Confirmed. We considerably mitigated the request queueing although we still have slow requests due to running out of workers. However, it seems that the situation is better.
:point_up: the bar roughly indicates the date of the change
We didn't add the Nginx logs monitoring we meant in
- Add more logs and monitoring to understand where the problem comes from
But I think service traces provided enough.
Description
This stems from https://openfoodnetwork.slack.com/archives/CDLKH9MM0/p1612209641022100.
Although we doubled CA production's RAM from 4Gb to 8Gb on January 25th, we keep getting reports of users complaining about the slowness of the app. Specifically, around payments. These delays make it impossible to use the payments screen (15s or more).
Digging a bit more I noticed this is affecting also UK and FR, so it's an issue with the app likely aggravated by what's being changed in https://github.com/openfoodfoundation/ofn-install/pull/700?
Investigating the traces' flame graphs should shed some light on this, https://app.datadoghq.com/apm/trace/2402541302811980505?spanID=3158627724379369164&env=production&sort=time&colorBy=service&spanViewType=metadata&graphType=flamegraph&shouldShowLegend=true for example.

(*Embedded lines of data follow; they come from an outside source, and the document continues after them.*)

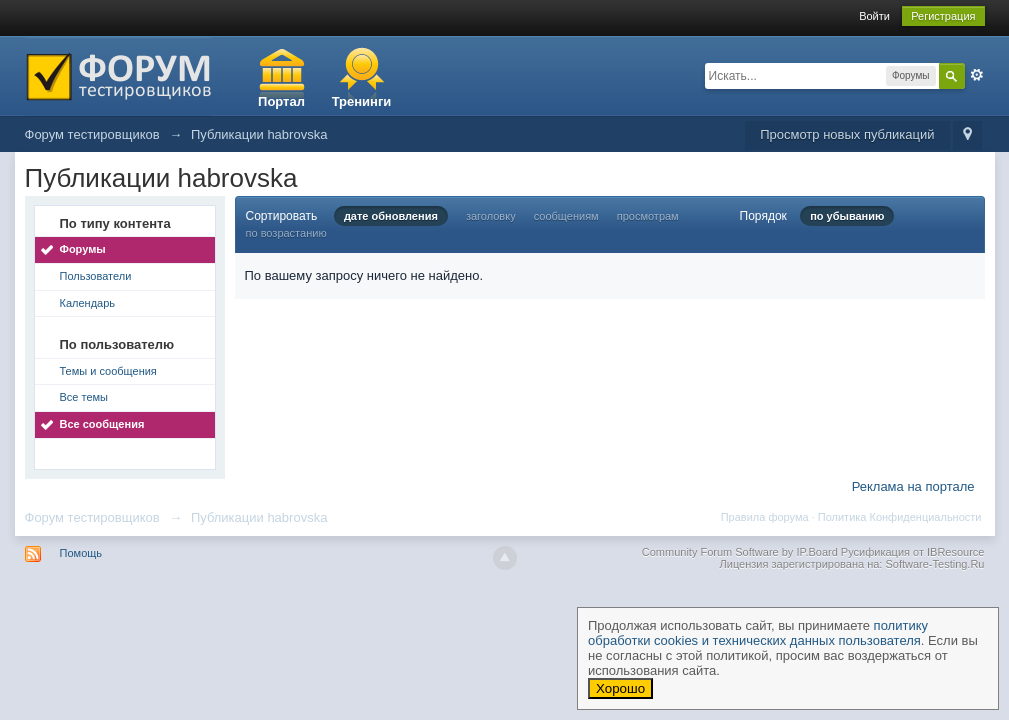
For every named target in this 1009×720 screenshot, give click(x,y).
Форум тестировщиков (92, 517)
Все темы (84, 397)
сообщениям (566, 216)
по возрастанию (286, 233)
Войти (874, 16)
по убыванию (847, 216)
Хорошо (620, 688)
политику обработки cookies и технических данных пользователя (758, 633)
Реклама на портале (913, 486)
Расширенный (977, 75)
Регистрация (943, 16)
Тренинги (362, 101)
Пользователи (96, 276)
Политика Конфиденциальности (900, 517)
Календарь (88, 303)
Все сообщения (102, 424)
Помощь (81, 553)
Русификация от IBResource (911, 552)
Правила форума (765, 517)
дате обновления (391, 216)
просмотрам (648, 216)
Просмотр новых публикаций (847, 134)
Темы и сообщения (108, 371)
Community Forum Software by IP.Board (740, 552)
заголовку (491, 216)
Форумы (83, 249)
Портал (281, 101)
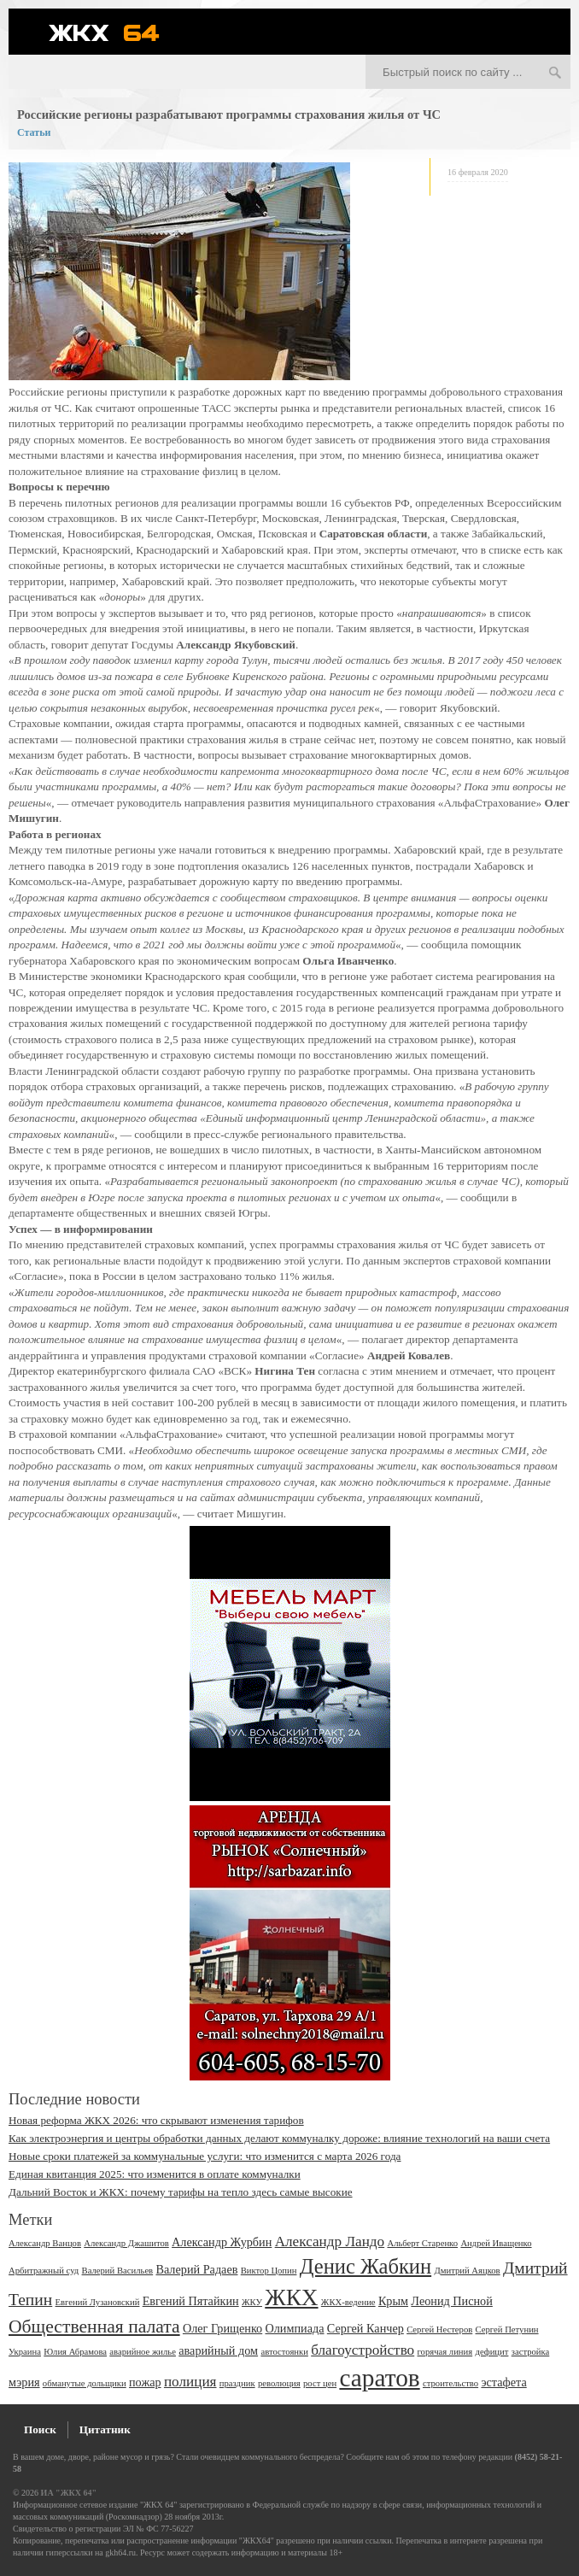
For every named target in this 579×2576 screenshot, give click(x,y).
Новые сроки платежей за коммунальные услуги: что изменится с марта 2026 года (205, 2156)
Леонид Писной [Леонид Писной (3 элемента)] (452, 2301)
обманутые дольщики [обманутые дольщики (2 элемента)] (84, 2383)
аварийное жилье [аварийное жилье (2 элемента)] (142, 2351)
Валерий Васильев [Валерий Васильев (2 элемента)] (118, 2270)
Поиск (40, 2429)
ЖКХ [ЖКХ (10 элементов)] (291, 2297)
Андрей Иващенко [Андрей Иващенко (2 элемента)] (495, 2243)
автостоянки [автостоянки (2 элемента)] (283, 2351)
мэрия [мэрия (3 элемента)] (24, 2382)
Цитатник (105, 2429)
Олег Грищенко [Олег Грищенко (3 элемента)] (222, 2328)
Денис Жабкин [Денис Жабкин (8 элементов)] (365, 2266)
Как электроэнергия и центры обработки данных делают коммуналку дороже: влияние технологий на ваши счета (279, 2138)
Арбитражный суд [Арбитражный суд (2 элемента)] (44, 2270)
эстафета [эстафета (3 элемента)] (503, 2382)
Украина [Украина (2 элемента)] (25, 2351)
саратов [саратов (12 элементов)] (379, 2377)
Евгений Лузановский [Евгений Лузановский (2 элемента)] (98, 2302)
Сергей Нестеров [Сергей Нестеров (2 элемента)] (439, 2329)
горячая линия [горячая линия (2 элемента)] (445, 2351)
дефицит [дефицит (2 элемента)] (491, 2351)
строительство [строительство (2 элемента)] (450, 2383)
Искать (555, 73)
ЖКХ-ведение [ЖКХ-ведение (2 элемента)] (348, 2302)
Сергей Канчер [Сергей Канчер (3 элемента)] (365, 2328)
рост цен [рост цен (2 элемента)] (319, 2383)
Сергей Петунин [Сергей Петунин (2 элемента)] (507, 2329)
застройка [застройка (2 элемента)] (531, 2351)
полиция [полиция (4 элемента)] (190, 2382)
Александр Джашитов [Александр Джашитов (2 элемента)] (126, 2243)
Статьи (33, 132)
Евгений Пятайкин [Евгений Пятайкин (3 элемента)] (191, 2301)
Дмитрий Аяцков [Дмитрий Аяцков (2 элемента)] (467, 2270)
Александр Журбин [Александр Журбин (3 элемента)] (222, 2242)
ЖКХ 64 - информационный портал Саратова (115, 32)
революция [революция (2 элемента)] (279, 2383)
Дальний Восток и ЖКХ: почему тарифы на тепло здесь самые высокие (181, 2192)
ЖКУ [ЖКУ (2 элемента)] (252, 2302)
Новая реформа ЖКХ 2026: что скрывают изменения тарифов (156, 2120)
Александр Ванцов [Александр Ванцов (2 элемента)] (45, 2243)
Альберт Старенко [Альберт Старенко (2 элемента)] (422, 2243)
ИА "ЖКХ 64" (68, 2492)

It looks like an N+1 but it feels like we only endlessly instantiate
Spree::Calculator
objects :thinking: ?Expected Behavior
most of these requests should have a latency by the order of milliseconds.
Actual Behaviour
Sometimes the p50 of
Spree::Admin::PaymentsController
jumps up to ~21s. The p95 goes to nearly 40s :scream:UK's and FR's larger latencies go up to 22s and 10s respectively, so CA more than doubles this.
Steps to Reproduce
TBD
Animated Gif/Screenshot
The problem seems to be isolated and scope on payments
These latencies are a complete anomaly.
And affecting all requests in equal measure. The issue doesn't seem to be related to the size of the hub's data.
Response times don't even follow a known distribution.
Workaround
None
Severity
This would be an S1 because it's affecting payments but it's not happening always and may not affect all kinds of payments in the platform, so we can leave it as an S2.